I don't know if any of that is true. But it's coming from the Clinton camp for some reason—whether it's about an actual exit from the race or press-managing-gamesmanship is unclear. Either way, Obama needs to be giving her the Heisman. Big Time.

That this shit is going on—or if it's not, that she tolerates this tactic from her "inner circle"—is Exhibit A why she is undeserving of a VP nod from Obama or the office of President she seeks. To put it mildly, who the fuck does she think she is?

The always-excellent Hilzoy does a better job with this than I can, or have time to try [emphasis mine]:
I have been thinking about Clinton's conduct ever since she compared her efforts to get the Florida and Michigan votes counted to abolitionists, suffragists, and the current crisis in Zimbabwe. I agree with Josh Marshall that her attempts to gin up resentment and a sense that the nomination was stolen from her are toxic. Even Ezra Klein, who has been a lot more open to Clinton than many people, has concluded that she is trying to ensure that Obama loses. Since then, there have been a lot of stories wondering what on earth she is up to.
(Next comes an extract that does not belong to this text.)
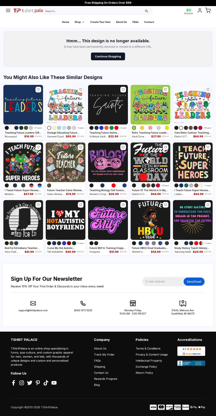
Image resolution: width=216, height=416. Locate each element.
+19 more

And while I haven't heard what the NYPost describes as a "Groundswell Of Calls For O-Hill Union", there has definitely been a groundswell of stories about that alleged groundswell, much of which seems to be coming from the Clinton campaign itself. There have also been a lot of stories asking: what does Obama need to do to keep her on board?

Note what's missing here: any sense that Clinton herself is a responsible moral agent. People are writing about her as though she were a bomb that needed to be expertly defused, as opposed to a person who can govern her own life, and is responsible for her own choices.

I am aware that it must be hard to face the fact that you've lost. But it became clear that she was not going to win the nomination months ago -- I would say after Wisconsin, but certainly after Texas. Moreover, this is not unprecedented. People lose the nomination every four years. Most of the time, they do not stay on until it is mathematically impossible for them to win; they leave when it has become clear that they will not win. They do not complain about disenfranchising all the states with later primaries, they do not threaten to keep their supporters home, and they certainly do not threaten "open civil war" if they don't get nominated for Vice President. On those rare occasions when some candidate does this in the absence of some truly monumental issue, we normally think that that candidate is a narcissistic and unprincipled person who has just shown why s/he should never, ever be President.

There is absolutely no reason not to apply these same standards to Hillary Clinton. Right now, instead of floating demands in the press and comparing herself to abolitionists and suffragists, she could be telling her supporters that she lost fair and square; that while there was a lot of sexism in the campaign, there was racism as well, and that sexism does not explain why a candidate with literally every institutional advantage over her opponent lost the nomination. She could be reaching out to the voters who supported her in places where Obama has had trouble, and urging them to vote for him. She could, in a word, be doing the right thing: trying to earn that respect she seems to want.

Instead, she's throwing tantrums, making demands that she has no right to make, and threatening civil war.